_Input material_:

::::

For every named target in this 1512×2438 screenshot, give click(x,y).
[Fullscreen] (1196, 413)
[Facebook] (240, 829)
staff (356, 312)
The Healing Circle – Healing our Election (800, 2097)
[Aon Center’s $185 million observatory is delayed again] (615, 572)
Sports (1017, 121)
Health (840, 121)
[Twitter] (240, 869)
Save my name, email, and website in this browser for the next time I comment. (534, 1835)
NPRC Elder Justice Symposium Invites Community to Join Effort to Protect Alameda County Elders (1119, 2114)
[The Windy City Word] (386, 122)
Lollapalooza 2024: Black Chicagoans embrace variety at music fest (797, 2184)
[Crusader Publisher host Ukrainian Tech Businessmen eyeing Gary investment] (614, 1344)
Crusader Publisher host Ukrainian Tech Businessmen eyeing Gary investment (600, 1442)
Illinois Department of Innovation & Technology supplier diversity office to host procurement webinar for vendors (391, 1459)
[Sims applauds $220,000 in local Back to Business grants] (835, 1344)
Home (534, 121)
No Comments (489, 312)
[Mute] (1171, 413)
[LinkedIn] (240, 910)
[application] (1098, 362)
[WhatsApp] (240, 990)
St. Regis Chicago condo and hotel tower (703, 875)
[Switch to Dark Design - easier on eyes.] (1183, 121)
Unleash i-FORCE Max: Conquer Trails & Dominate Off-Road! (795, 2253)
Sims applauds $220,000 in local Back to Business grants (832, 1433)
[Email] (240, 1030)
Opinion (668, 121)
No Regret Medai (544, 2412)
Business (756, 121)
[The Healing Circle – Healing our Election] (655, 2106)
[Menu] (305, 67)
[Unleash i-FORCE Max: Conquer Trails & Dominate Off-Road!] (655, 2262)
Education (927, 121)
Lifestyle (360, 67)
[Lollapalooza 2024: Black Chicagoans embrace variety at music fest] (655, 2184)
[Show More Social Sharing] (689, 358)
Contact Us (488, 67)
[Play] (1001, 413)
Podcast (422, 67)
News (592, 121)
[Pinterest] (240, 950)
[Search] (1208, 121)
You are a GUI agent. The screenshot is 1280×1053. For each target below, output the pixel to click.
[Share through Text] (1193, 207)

::::

_Exercise prompt_: Look for the word "Lollapalooza". Copy out every line of the data that has it.

_Answer below_:
Lollapalooza 2024: Black Chicagoans embrace variety at music fest (797, 2184)
[Lollapalooza 2024: Black Chicagoans embrace variety at music fest] (655, 2184)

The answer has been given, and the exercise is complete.